* _Data for this task_
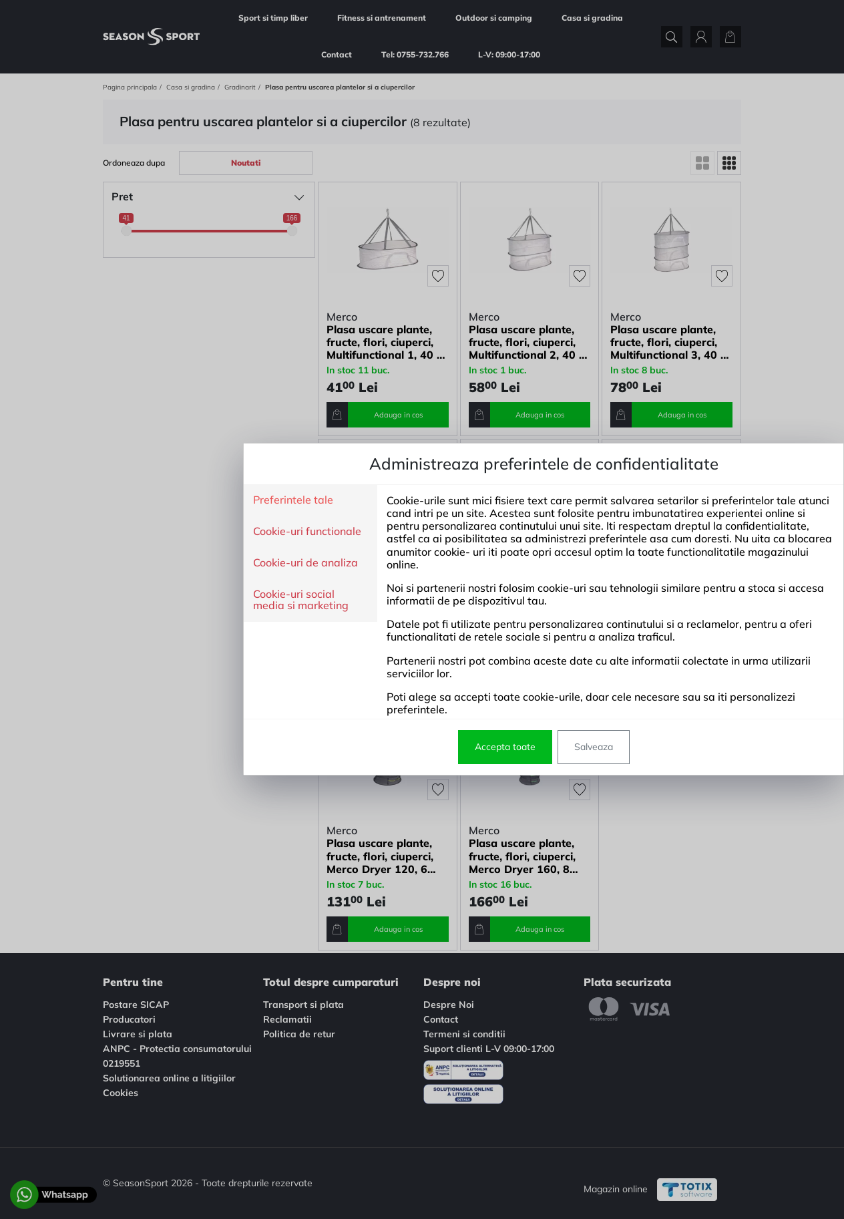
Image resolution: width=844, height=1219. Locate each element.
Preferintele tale (172, 500)
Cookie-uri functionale (186, 532)
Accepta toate (383, 747)
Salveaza (472, 747)
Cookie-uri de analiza (184, 563)
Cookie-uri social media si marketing (179, 600)
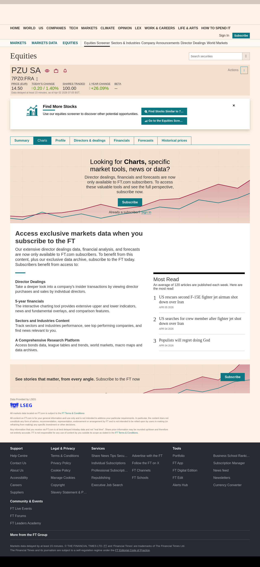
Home (15, 28)
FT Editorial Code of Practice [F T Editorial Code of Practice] (132, 550)
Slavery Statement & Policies (69, 492)
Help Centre (18, 456)
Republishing (100, 477)
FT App (178, 463)
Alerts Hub (180, 485)
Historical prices (174, 140)
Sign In (224, 35)
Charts (42, 140)
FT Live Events (21, 508)
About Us (17, 470)
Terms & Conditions (65, 456)
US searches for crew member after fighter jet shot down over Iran (200, 321)
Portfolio (179, 456)
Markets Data (44, 43)
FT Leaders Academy (25, 523)
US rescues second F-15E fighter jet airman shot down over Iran (198, 299)
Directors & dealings (90, 140)
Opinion (125, 28)
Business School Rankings (231, 456)
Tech (73, 28)
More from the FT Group (28, 535)
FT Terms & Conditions (73, 413)
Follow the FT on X (145, 463)
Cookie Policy (60, 470)
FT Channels (141, 470)
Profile (60, 140)
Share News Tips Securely (109, 456)
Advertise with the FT (147, 456)
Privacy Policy (61, 463)
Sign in (146, 212)
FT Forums (18, 516)
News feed (221, 470)
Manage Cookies (63, 477)
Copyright (58, 485)
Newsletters (221, 477)
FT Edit (178, 477)
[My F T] (244, 14)
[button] (12, 14)
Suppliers (17, 492)
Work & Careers (160, 28)
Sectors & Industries (125, 43)
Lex (138, 28)
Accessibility (19, 477)
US (41, 28)
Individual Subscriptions (108, 463)
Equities (70, 43)
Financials (122, 140)
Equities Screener (97, 43)
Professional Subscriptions (109, 470)
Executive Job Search (107, 485)
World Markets (217, 43)
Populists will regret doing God (184, 340)
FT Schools (140, 477)
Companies (56, 28)
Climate (108, 28)
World (29, 28)
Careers (16, 485)
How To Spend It (216, 28)
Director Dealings (193, 43)
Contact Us (18, 463)
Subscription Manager (229, 463)
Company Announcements (160, 43)
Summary (21, 140)
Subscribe (241, 35)
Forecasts (146, 140)
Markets (89, 28)
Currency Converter (227, 485)
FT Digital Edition (185, 470)
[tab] (22, 141)
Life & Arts (188, 28)
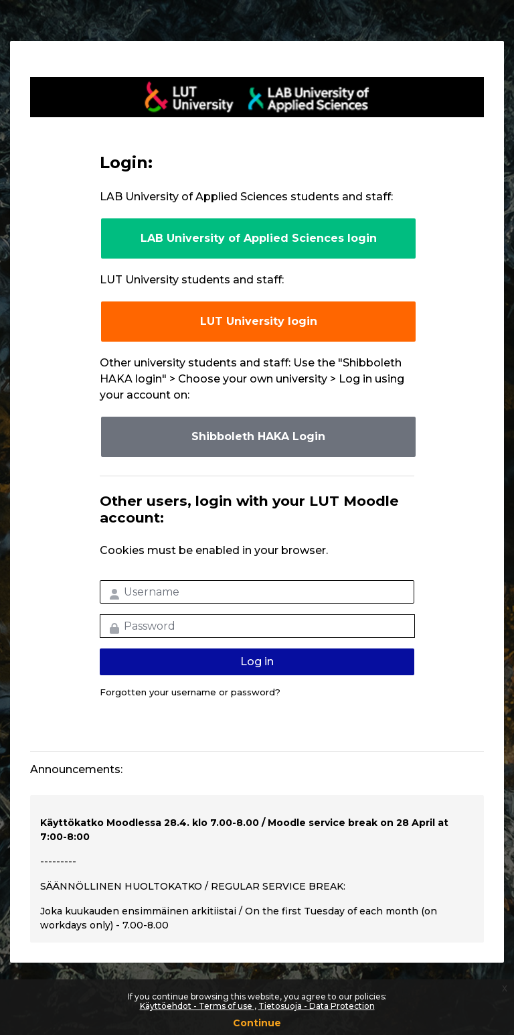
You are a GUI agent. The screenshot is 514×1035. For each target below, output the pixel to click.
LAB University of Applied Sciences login (259, 238)
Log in (257, 661)
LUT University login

* _Short task_
Put the data from the line containing "Cookie-uri functionale (186, 532)" down to the line containing "US (41, 28)", both included, into a two-column CSV with the headers text and answer. Give one row per line, with each field in quotes and any line breaks turned into spaces, and leave the pictures out.

* _The completed task_
text,answer
"Cookie-uri functionale","(186, 532)"
"Accepta toate","(383, 747)"
"Salveaza","(472, 747)"
"Cookie-uri de analiza","(184, 563)"
"Cookie-uri social media si marketing","(179, 600)"
"Home","(15, 28)"
"FT Editorial Code of Practice [F T Editorial Code of Practice]","(132, 550)"
"Slavery Statement & Policies","(69, 492)"
"Help Centre","(18, 456)"
"Republishing","(100, 477)"
"FT App","(178, 463)"
"Alerts Hub","(180, 485)"
"Historical prices","(174, 140)"
"Sign In","(224, 35)"
"Charts","(42, 140)"
"FT Live Events","(21, 508)"
"About Us","(17, 470)"
"Terms & Conditions","(65, 456)"
"US searches for crew member after fighter jet shot down over Iran","(200, 321)"
"Portfolio","(179, 456)"
"Markets Data","(44, 43)"
"FT Leaders Academy","(25, 523)"
"US rescues second F-15E fighter jet airman shot down over Iran","(198, 299)"
"Directors & dealings","(90, 140)"
"Opinion","(125, 28)"
"Business School Rankings","(231, 456)"
"Tech","(73, 28)"
"More from the FT Group","(28, 535)"
"FT Terms & Conditions","(73, 413)"
"Follow the FT on X","(145, 463)"
"Cookie Policy","(60, 470)"
"FT Channels","(141, 470)"
"Profile","(60, 140)"
"Share News Tips Securely","(109, 456)"
"Advertise with the FT","(147, 456)"
"Privacy Policy","(61, 463)"
"Sign in","(146, 212)"
"FT Forums","(18, 516)"
"News feed","(221, 470)"
"Manage Cookies","(63, 477)"
"Copyright","(58, 485)"
"Newsletters","(221, 477)"
"FT Edit","(178, 477)"
"[My F T]","(244, 14)"
"[button]","(12, 14)"
"Suppliers","(17, 492)"
"Work & Careers","(160, 28)"
"Sectors & Industries","(125, 43)"
"Lex","(138, 28)"
"Accessibility","(19, 477)"
"US","(41, 28)"